This is the mail archive of the
mailing list for the glibc project.
Re: [RFC] Propose fix for race conditions in pthread cancellation (bz#12683)
- From: Rich Felker <dalias at aerifal dot cx>
- To: Torvald Riegel <triegel at redhat dot com>
- Cc: Adhemerval Zanella <azanella at linux dot vnet dot ibm dot com>, "GNU C. Library" <libc-alpha at sourceware dot org>
- Date: Fri, 12 Sep 2014 13:17:21 -0400
- Subject: Re: [RFC] Propose fix for race conditions in pthread cancellation (bz#12683)
- Authentication-results: sourceware.org; auth=none
- References: <5410C70E dot 70207 at linux dot vnet dot ibm dot com> <1410533066 dot 4967 dot 96 dot camel at triegel dot csb> <20140912153235 dot GP23797 at brightrain dot aerifal dot cx> <1410538290 dot 4967 dot 111 dot camel at triegel dot csb>
On Fri, Sep 12, 2014 at 06:11:30PM +0200, Torvald Riegel wrote:
> On Fri, 2014-09-12 at 11:32 -0400, Rich Felker wrote:
> > On Fri, Sep 12, 2014 at 04:44:26PM +0200, Torvald Riegel wrote:
> > > On Wed, 2014-09-10 at 18:47 -0300, Adhemerval Zanella wrote:
> > > "8. Adjust 'lowlevellock.h' arch-specific implementations to provide
> > > cancelable futex calls (used in libpthread code)."
> > >
> > > Only FUTEX_WAIT should be cancellable, I suppose.
> > >
> > > I've been thinking about whether it would be easier for the
> > > implementation of cancellable pthreads functions to just call a
> > > noncancellable FUTEX_WAIT and handle EINTR properly (by not retrying the
> > > wait but calling pthread_testcancel instead so that any pending
> > > cancellation is acted upon). However, this seems to save less
> > > complexity than just doing for FUTEX_WAIT what we do for all the other
> > > cancellable syscalls, so it's probably not worth it.

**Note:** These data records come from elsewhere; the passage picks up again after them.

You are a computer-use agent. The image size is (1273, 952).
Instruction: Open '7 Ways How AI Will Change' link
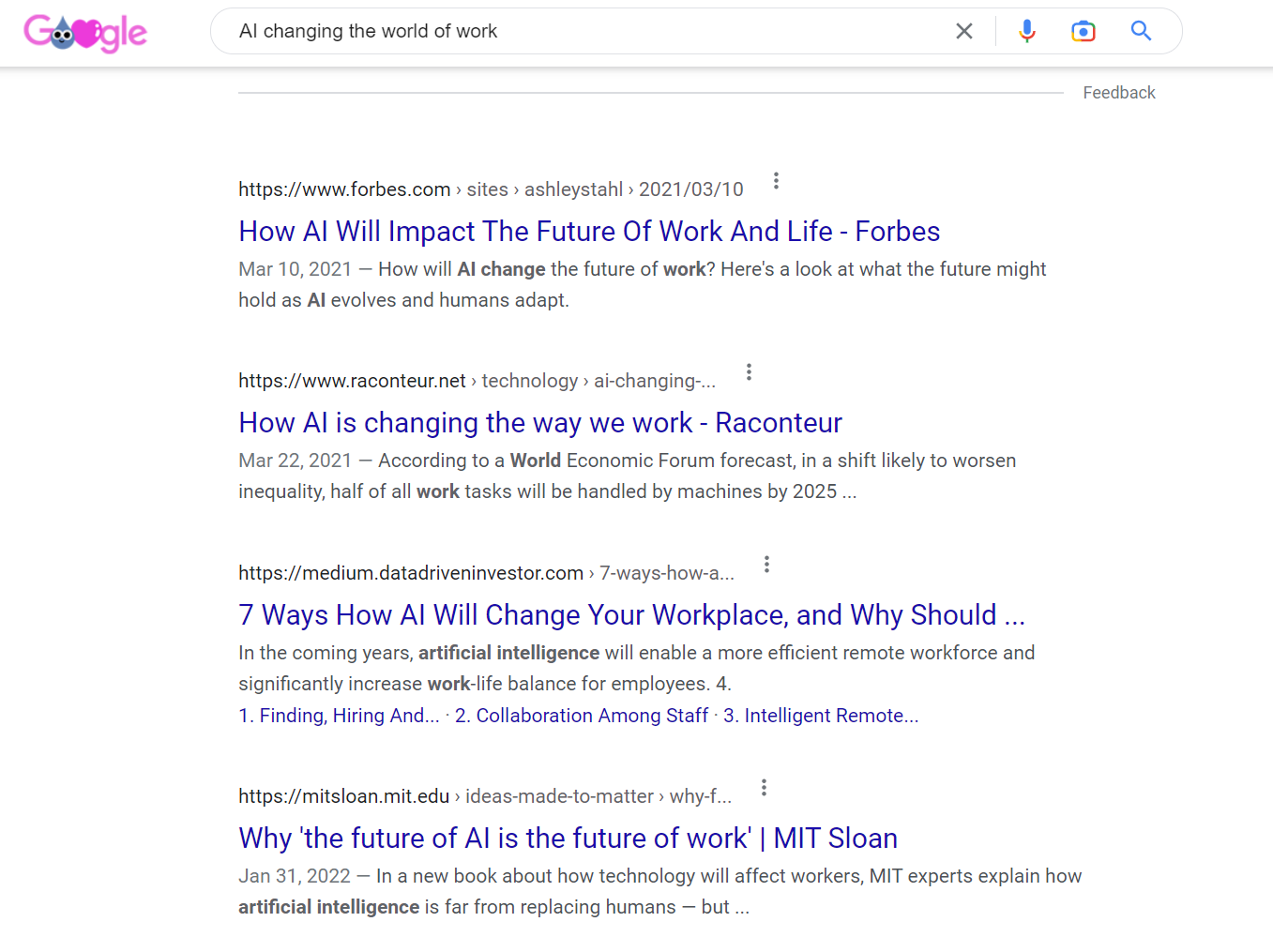pos(631,615)
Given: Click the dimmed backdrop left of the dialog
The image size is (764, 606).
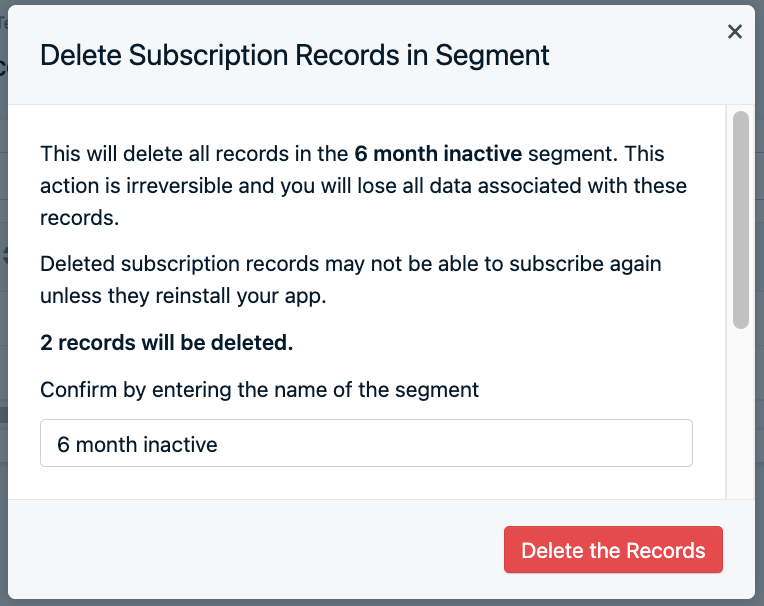Looking at the screenshot, I should click(x=3, y=300).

> > This is not viable; it has race conditions, of the exact type which
> > the futex syscall and the new cancellation system are designed to
> > avoid.
> The new scheme would be used, but would always set the cancellation as
> pending. So what I thought about would primarily change the way we act
> on cancellation, not when it's considered to have happened. There's no
> real side effect in waiting, so futex_wait is a special case.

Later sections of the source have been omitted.